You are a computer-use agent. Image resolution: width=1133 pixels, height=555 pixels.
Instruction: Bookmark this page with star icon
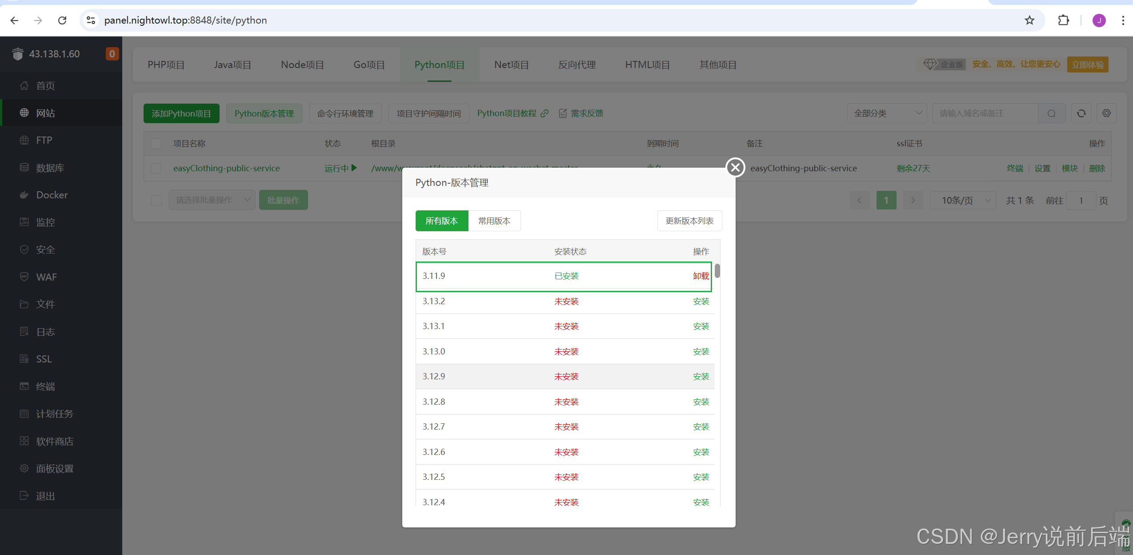click(x=1029, y=20)
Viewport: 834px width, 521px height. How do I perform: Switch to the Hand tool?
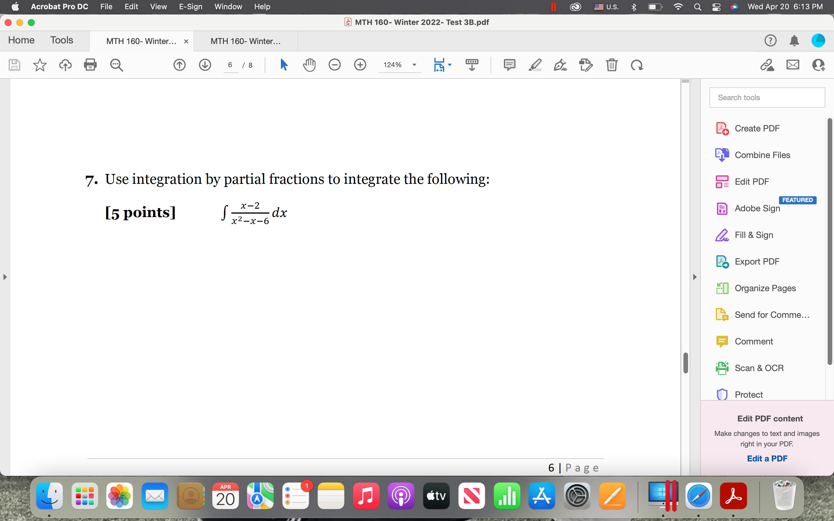tap(309, 64)
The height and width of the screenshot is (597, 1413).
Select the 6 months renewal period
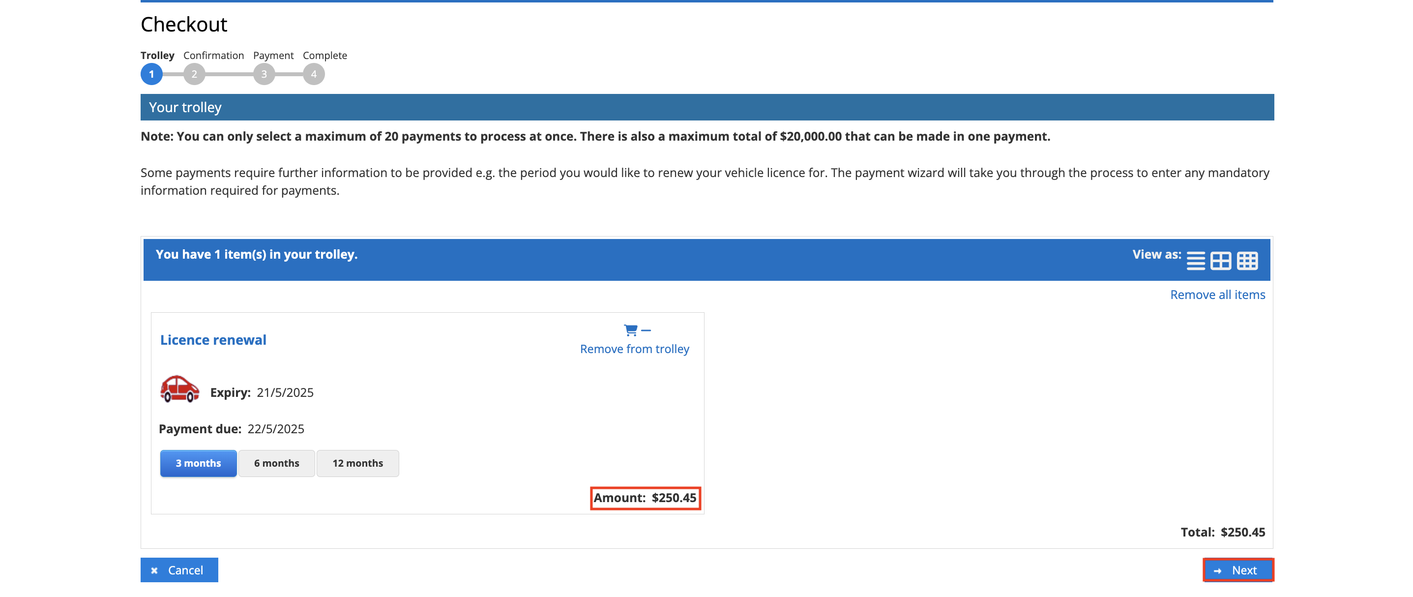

> **Try it**: Omit the pictures and reproduce the remaining material above exactly.

> **Result of this task**:
You are a computer-use agent. Image resolution: width=1133 pixels, height=555 pixels.
Instruction: Bookmark this page with star icon
click(x=1029, y=20)
Viewport: 834px width, 521px height. How do I perform: Switch to the Hand tool?
tap(309, 64)
The height and width of the screenshot is (597, 1413).
Select the 6 months renewal period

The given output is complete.